- [Exercise requirements]:
A. Translate this sentence from the steering geometry post into Spanish: "After slowing for the corner entry, I like to get on the gas and accelerate."
B. Reproduce everything in the steering geometry post from "If the inner" down to "care to comment?".
C. Answer these questions about the steering geometry post:
(i) What does the writer like to do after slowing for the corner entry?
(ii) What determines Ackerman geometry?
(iii) The center of radius would intersect a line drawn through what?

- [Article]:

I was giving nothing to the aspect of camber. As this is separate from the
steerable geometry.
If the inner wheel does not point in the direction demanded by the
turning radius and tire slip angle generated by it's loading, then it must not
be running at it's most efficient condition. Drag may not be a good thing.
After slowing for the corner entry, I like to get on the gas and accelerate.
Anti Ackerman geometry would be indicated to achieve the conditions that go
along with todays tires.
As a note, Ackerman geometry is determined by physical layout of the
chassis, and remains unchanged whether the car is moving or not (generating
slip angles). As mentioned, the inner wheel would describe a smaller radius
than the outer wheel. The center of radius would intersect a line drawn thru
the rear axle.
Any others interested in handling care to comment?

- [Provided data]:
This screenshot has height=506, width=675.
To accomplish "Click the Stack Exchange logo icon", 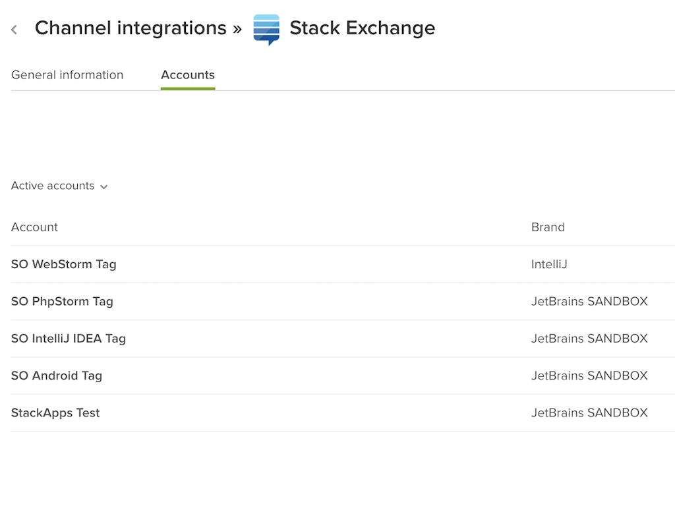I will tap(266, 29).
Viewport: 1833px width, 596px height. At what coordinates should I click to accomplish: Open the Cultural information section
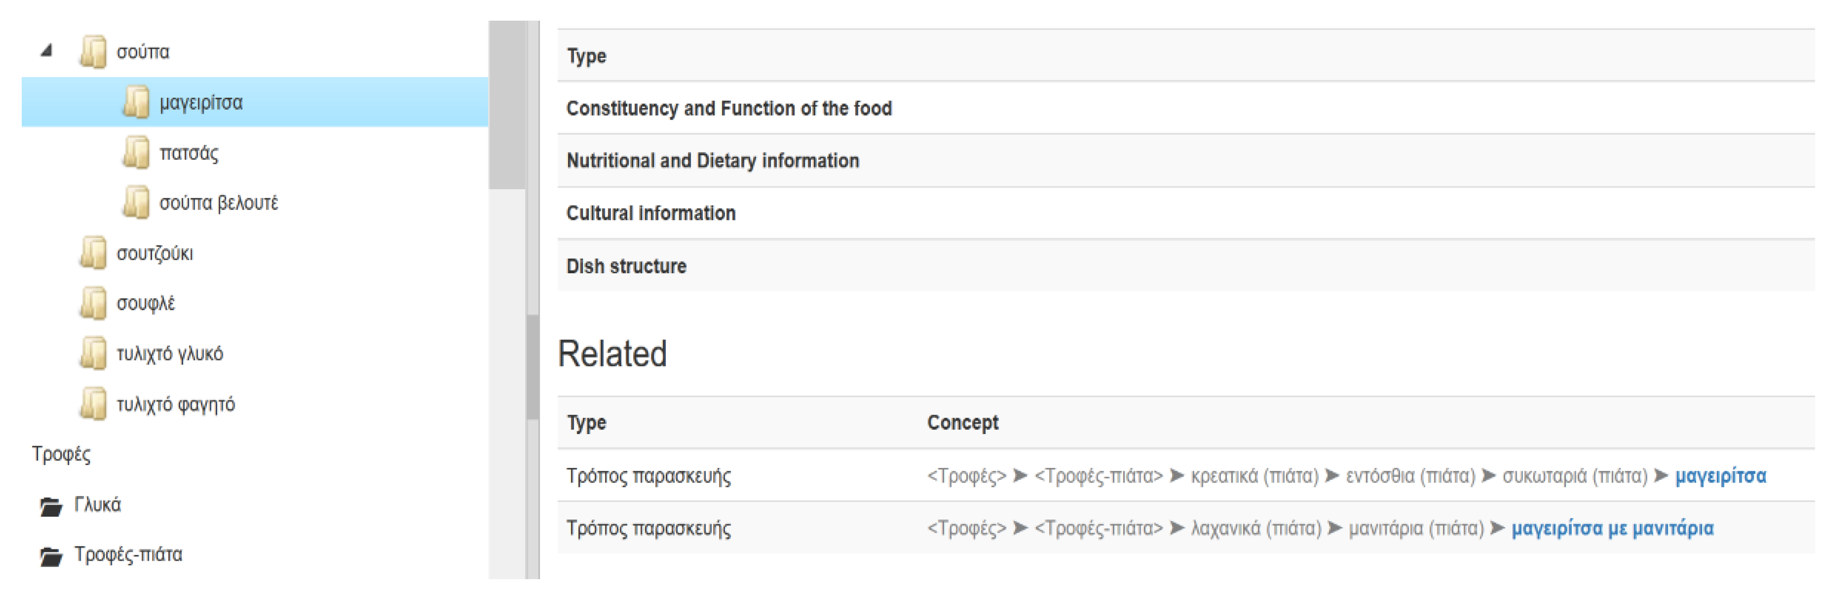click(650, 213)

- [Answers to each task]:
A. Después de frenar para la entrada de la curva, me gusta pisar el acelerador y acelerar.

B.
If the inner wheel does not point in the direction demanded by the
turning radius and tire slip angle generated by it's loading, then it must not
be running at it's most efficient condition. Drag may not be a good thing.
After slowing for the corner entry, I like to get on the gas and accelerate.
Anti Ackerman geometry would be indicated to achieve the conditions that go
along with todays tires.
As a note, Ackerman geometry is determined by physical layout of the
chassis, and remains unchanged whether the car is moving or not (generating
slip angles). As mentioned, the inner wheel would describe a smaller radius
than the outer wheel. The center of radius would intersect a line drawn thru
the rear axle.
Any others interested in handling care to comment?

C.
(i) Get on the gas and accelerate.
(ii) The physical layout of the chassis.
(iii) The rear axle.